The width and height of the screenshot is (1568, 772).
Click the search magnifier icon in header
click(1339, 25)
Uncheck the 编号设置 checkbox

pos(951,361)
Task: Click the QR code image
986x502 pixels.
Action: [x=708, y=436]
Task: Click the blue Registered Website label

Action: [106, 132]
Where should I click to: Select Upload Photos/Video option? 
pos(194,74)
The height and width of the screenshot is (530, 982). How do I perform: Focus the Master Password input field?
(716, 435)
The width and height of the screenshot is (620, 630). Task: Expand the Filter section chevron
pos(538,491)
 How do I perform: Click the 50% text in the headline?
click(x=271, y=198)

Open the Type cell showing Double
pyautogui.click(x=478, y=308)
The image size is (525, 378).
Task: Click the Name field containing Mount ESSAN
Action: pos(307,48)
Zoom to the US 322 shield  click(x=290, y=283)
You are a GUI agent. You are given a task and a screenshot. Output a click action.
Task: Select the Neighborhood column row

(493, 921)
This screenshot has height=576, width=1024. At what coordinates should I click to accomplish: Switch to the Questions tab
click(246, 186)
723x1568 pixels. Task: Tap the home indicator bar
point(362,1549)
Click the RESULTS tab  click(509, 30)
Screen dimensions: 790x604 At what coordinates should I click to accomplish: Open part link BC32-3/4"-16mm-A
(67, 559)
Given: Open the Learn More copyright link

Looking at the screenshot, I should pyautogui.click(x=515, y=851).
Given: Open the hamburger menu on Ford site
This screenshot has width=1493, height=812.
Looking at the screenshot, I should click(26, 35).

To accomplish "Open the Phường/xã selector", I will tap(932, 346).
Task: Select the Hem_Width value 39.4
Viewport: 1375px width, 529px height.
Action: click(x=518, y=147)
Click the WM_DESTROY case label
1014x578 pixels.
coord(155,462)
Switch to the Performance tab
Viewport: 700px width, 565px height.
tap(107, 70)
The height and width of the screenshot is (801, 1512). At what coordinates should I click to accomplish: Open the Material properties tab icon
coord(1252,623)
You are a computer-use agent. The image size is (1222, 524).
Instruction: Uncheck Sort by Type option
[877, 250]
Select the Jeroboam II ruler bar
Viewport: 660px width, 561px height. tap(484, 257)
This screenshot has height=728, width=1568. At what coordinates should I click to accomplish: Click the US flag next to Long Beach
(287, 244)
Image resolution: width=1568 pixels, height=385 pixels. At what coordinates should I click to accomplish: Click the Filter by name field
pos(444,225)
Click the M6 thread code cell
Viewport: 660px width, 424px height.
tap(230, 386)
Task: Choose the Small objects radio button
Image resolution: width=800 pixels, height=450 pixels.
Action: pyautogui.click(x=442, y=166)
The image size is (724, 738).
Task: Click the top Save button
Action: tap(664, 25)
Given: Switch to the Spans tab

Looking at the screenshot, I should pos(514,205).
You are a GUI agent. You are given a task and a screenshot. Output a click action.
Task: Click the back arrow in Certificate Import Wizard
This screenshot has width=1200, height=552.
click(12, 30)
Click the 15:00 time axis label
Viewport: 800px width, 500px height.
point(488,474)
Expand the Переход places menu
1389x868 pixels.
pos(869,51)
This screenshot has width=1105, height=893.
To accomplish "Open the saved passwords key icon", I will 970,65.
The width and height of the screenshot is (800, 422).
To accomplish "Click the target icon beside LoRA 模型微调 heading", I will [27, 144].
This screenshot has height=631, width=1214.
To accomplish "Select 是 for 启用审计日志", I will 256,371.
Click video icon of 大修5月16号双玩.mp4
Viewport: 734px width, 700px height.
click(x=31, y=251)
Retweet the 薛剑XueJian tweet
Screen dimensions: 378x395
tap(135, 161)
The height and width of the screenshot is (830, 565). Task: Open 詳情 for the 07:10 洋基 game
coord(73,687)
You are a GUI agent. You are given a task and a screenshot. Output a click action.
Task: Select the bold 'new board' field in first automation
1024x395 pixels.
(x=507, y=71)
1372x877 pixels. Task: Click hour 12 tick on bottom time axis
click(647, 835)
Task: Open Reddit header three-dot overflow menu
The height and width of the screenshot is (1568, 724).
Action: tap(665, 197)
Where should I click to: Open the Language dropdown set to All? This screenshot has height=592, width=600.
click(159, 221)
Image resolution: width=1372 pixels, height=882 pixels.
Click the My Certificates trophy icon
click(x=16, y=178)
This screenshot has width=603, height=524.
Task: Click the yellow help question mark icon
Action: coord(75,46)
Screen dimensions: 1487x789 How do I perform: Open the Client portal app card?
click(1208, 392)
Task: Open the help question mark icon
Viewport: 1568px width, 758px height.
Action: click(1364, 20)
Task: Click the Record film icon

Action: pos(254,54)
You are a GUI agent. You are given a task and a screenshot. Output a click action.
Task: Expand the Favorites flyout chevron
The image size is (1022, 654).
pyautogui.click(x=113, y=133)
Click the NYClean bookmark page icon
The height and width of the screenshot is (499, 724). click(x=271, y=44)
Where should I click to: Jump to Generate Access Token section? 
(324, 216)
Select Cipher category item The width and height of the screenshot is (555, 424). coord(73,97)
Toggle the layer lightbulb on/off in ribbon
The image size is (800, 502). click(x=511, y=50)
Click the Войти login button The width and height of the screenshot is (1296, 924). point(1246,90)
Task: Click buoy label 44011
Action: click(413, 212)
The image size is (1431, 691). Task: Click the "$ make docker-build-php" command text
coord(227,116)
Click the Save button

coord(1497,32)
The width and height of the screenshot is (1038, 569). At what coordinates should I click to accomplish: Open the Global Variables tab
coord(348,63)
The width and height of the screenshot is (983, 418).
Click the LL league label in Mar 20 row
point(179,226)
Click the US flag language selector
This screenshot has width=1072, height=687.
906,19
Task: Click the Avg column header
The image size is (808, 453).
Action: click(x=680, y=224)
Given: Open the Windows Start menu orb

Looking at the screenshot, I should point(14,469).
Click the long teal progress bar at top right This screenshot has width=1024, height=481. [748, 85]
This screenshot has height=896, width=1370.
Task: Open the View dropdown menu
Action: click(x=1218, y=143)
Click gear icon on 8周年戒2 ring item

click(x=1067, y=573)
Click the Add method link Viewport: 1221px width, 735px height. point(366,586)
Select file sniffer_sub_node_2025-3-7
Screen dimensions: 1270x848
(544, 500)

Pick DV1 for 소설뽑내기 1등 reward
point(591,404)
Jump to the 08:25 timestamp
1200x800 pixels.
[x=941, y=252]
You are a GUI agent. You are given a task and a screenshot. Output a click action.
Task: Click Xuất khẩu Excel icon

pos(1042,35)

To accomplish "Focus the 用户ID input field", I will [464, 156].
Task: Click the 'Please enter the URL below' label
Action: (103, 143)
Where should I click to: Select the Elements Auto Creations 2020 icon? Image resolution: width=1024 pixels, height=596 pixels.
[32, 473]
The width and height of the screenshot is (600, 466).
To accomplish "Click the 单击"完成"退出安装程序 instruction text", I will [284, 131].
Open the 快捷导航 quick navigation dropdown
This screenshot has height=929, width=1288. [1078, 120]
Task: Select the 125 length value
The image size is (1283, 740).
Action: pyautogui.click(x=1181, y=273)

+++

■ TO DO
Write out every entry above exactly as given.

■ EXPECTED ANSWER
The width and height of the screenshot is (1568, 772).
Click the search magnifier icon in header
click(1339, 25)
Uncheck the 编号设置 checkbox

pos(951,361)
Task: Click the QR code image
986x502 pixels.
Action: [x=708, y=436]
Task: Click the blue Registered Website label

Action: [106, 132]
Where should I click to: Select Upload Photos/Video option? 
pos(194,74)
The height and width of the screenshot is (530, 982). How do I perform: Focus the Master Password input field?
(716, 435)
The width and height of the screenshot is (620, 630). Task: Expand the Filter section chevron
pos(538,491)
 How do I perform: Click the 50% text in the headline?
click(x=271, y=198)

Open the Type cell showing Double
pyautogui.click(x=478, y=308)
The image size is (525, 378).
Task: Click the Name field containing Mount ESSAN
Action: pos(307,48)
Zoom to the US 322 shield  click(x=290, y=283)
You are a GUI agent. You are given a task and a screenshot. Output a click action.
Task: Select the Neighborhood column row

(493, 921)
This screenshot has height=576, width=1024. At what coordinates should I click to accomplish: Switch to the Questions tab
click(246, 186)
723x1568 pixels. Task: Tap the home indicator bar
point(362,1549)
Click the RESULTS tab  click(509, 30)
Screen dimensions: 790x604 At what coordinates should I click to accomplish: Open part link BC32-3/4"-16mm-A
(67, 559)
Given: Open the Learn More copyright link

Looking at the screenshot, I should pyautogui.click(x=515, y=851).
Given: Open the hamburger menu on Ford site
This screenshot has width=1493, height=812.
Looking at the screenshot, I should click(26, 35).

To accomplish "Open the Phường/xã selector", I will tap(932, 346).
Task: Select the Hem_Width value 39.4
Viewport: 1375px width, 529px height.
Action: click(x=518, y=147)
Click the WM_DESTROY case label
1014x578 pixels.
coord(155,462)
Switch to the Performance tab
Viewport: 700px width, 565px height.
tap(107, 70)
The height and width of the screenshot is (801, 1512). At what coordinates should I click to accomplish: Open the Material properties tab icon
coord(1252,623)
You are a computer-use agent. The image size is (1222, 524).
Instruction: Uncheck Sort by Type option
[877, 250]
Select the Jeroboam II ruler bar
Viewport: 660px width, 561px height. tap(484, 257)
This screenshot has height=728, width=1568. At what coordinates should I click to accomplish: Click the US flag next to Long Beach
(287, 244)
Image resolution: width=1568 pixels, height=385 pixels. At what coordinates should I click to accomplish: Click the Filter by name field
pos(444,225)
Click the M6 thread code cell
Viewport: 660px width, 424px height.
tap(230, 386)
Task: Choose the Small objects radio button
Image resolution: width=800 pixels, height=450 pixels.
Action: pyautogui.click(x=442, y=166)
The image size is (724, 738).
Task: Click the top Save button
Action: tap(664, 25)
Given: Switch to the Spans tab

Looking at the screenshot, I should pos(514,205).
You are a GUI agent. You are given a task and a screenshot. Output a click action.
Task: Click the back arrow in Certificate Import Wizard
This screenshot has width=1200, height=552.
click(12, 30)
Click the 15:00 time axis label
Viewport: 800px width, 500px height.
point(488,474)
Expand the Переход places menu
1389x868 pixels.
pos(869,51)
This screenshot has width=1105, height=893.
To accomplish "Open the saved passwords key icon", I will 970,65.
The width and height of the screenshot is (800, 422).
To accomplish "Click the target icon beside LoRA 模型微调 heading", I will [27, 144].
This screenshot has height=631, width=1214.
To accomplish "Select 是 for 启用审计日志", I will 256,371.
Click video icon of 大修5月16号双玩.mp4
Viewport: 734px width, 700px height.
click(x=31, y=251)
Retweet the 薛剑XueJian tweet
Screen dimensions: 378x395
tap(135, 161)
The height and width of the screenshot is (830, 565). Task: Open 詳情 for the 07:10 洋基 game
coord(73,687)
You are a GUI agent. You are given a task and a screenshot. Output a click action.
Task: Select the bold 'new board' field in first automation
1024x395 pixels.
(x=507, y=71)
1372x877 pixels. Task: Click hour 12 tick on bottom time axis
click(647, 835)
Task: Open Reddit header three-dot overflow menu
The height and width of the screenshot is (1568, 724).
Action: tap(665, 197)
Where should I click to: Open the Language dropdown set to All? This screenshot has height=592, width=600.
click(159, 221)
Image resolution: width=1372 pixels, height=882 pixels.
Click the My Certificates trophy icon
click(x=16, y=178)
This screenshot has width=603, height=524.
Task: Click the yellow help question mark icon
Action: coord(75,46)
Screen dimensions: 1487x789 How do I perform: Open the Client portal app card?
click(1208, 392)
Task: Open the help question mark icon
Viewport: 1568px width, 758px height.
Action: click(1364, 20)
Task: Click the Record film icon

Action: pos(254,54)
You are a GUI agent. You are given a task and a screenshot. Output a click action.
Task: Expand the Favorites flyout chevron
The image size is (1022, 654).
pyautogui.click(x=113, y=133)
Click the NYClean bookmark page icon
The height and width of the screenshot is (499, 724). click(x=271, y=44)
Where should I click to: Jump to Generate Access Token section? 
(324, 216)
Select Cipher category item The width and height of the screenshot is (555, 424). coord(73,97)
Toggle the layer lightbulb on/off in ribbon
The image size is (800, 502). click(x=511, y=50)
Click the Войти login button The width and height of the screenshot is (1296, 924). point(1246,90)
Task: Click buoy label 44011
Action: click(413, 212)
The image size is (1431, 691). Task: Click the "$ make docker-build-php" command text
coord(227,116)
Click the Save button

coord(1497,32)
The width and height of the screenshot is (1038, 569). At what coordinates should I click to accomplish: Open the Global Variables tab
coord(348,63)
The width and height of the screenshot is (983, 418).
Click the LL league label in Mar 20 row
point(179,226)
Click the US flag language selector
This screenshot has width=1072, height=687.
906,19
Task: Click the Avg column header
The image size is (808, 453).
Action: click(x=680, y=224)
Given: Open the Windows Start menu orb

Looking at the screenshot, I should point(14,469).
Click the long teal progress bar at top right This screenshot has width=1024, height=481. [748, 85]
This screenshot has height=896, width=1370.
Task: Open the View dropdown menu
Action: click(x=1218, y=143)
Click gear icon on 8周年戒2 ring item

click(x=1067, y=573)
Click the Add method link Viewport: 1221px width, 735px height. point(366,586)
Select file sniffer_sub_node_2025-3-7
Screen dimensions: 1270x848
(544, 500)

Pick DV1 for 소설뽑내기 1등 reward
point(591,404)
Jump to the 08:25 timestamp
1200x800 pixels.
[x=941, y=252]
You are a GUI agent. You are given a task and a screenshot. Output a click action.
Task: Click Xuất khẩu Excel icon

pos(1042,35)

To accomplish "Focus the 用户ID input field", I will [464, 156].
Task: Click the 'Please enter the URL below' label
Action: (103, 143)
Where should I click to: Select the Elements Auto Creations 2020 icon? Image resolution: width=1024 pixels, height=596 pixels.
[32, 473]
The width and height of the screenshot is (600, 466).
To accomplish "Click the 单击"完成"退出安装程序 instruction text", I will [284, 131].
Open the 快捷导航 quick navigation dropdown
This screenshot has height=929, width=1288. [1078, 120]
Task: Select the 125 length value
The image size is (1283, 740).
Action: pyautogui.click(x=1181, y=273)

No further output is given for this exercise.